The coin toss simulation is not a model of evolution but a model of the algorithm of evolution which allows exploration of the strength of natural selection to overcome the normal destructive effects of random mutation. Since natural selection does change the probability of a required outcome it would be nice to find an equation for that probability. In Appendix 5.1 I discovered a number which was effectively a boundary condition the 2nd Law imposes on the random assembly of any coded string from a finite alphabet. An equation for probability of evolving a given 'gene' after any number of generations including the effect of natural selection would allow me to relate the improbability of the state to the limit imposed by the Second Law.

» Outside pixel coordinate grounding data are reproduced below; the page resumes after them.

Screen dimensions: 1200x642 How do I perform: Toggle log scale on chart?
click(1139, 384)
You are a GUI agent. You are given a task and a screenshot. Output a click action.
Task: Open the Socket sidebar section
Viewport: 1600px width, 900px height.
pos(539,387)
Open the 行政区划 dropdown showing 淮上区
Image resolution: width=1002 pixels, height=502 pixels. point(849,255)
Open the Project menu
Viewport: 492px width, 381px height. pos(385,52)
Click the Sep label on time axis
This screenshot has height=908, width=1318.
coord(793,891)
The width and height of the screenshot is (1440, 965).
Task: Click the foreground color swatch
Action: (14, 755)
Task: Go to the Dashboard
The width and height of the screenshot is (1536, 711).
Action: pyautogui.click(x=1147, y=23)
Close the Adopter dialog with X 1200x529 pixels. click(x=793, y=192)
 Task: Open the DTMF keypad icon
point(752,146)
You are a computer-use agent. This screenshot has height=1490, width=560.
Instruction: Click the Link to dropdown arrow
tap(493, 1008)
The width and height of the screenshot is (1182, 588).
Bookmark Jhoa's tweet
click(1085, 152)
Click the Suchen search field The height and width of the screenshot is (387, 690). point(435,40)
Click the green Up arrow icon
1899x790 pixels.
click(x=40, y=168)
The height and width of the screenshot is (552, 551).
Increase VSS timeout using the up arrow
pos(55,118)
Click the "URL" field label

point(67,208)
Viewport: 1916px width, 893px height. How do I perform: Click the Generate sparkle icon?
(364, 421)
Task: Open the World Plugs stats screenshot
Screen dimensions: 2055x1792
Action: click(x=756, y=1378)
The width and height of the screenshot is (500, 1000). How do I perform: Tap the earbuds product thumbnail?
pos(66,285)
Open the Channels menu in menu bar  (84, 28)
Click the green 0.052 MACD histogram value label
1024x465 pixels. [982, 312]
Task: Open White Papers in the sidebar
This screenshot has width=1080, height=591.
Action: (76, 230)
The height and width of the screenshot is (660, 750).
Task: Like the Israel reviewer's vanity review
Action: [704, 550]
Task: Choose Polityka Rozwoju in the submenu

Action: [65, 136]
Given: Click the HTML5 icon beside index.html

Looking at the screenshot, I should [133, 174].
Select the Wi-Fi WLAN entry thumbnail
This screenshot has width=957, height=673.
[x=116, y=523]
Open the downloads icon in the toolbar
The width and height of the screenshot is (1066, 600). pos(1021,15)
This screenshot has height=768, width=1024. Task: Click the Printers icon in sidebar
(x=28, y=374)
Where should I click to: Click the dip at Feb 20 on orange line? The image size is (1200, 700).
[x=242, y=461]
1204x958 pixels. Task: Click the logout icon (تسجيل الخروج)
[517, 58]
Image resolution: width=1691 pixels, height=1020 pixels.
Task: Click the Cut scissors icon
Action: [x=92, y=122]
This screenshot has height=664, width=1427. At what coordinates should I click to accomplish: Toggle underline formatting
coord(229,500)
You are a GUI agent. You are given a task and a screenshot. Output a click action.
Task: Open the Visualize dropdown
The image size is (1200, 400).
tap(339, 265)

I have an equation which on preliminary testing shows agreement with some statistical modelling, Fred Hoyle's results [The Mathematics of Evolution] and recently published papers like this..
[http://dx.doi.org/10.1371/journal.pone.0000096].. noting..
"Although a great deal is known about the landscape structure near the fitness peaks of native proteins [5], [7], [9], [15], little is known about structures near the bottom, which contain information regarding primordial protein evolution." and..
"Although it was shown to be possible for a single arbitrarily chosen polypeptide to evolve infectivity, the evolution stagnated after the 7th generation, which was probably due to the small mutant library size at each generation."
While such modelling does show some increase in fitness as complexity (sequence length) increases it effectively stagnates at some limiting value dependent upon the "mutant library size".. This is precisely what my Second Law boundary condition predicts..
The equation is proving difficult to verify and I initially had problems with software handling very large/small numbers (now solved).. I started defining selection success 'Sn' as the probability that positive mutations on average will succeed.. ie not die or get eaten before they can reproduce. Sn varies like this..
Sn = 0 (no selection) to Sn = 1 (100% selection)
Some program confirmation of stagnation occurred for all values of Sn for large enough gene lengths. However the extreme sensitivity as Sn dropped even minutely below 1 for me urges caution so I'll hold that result until fully verified.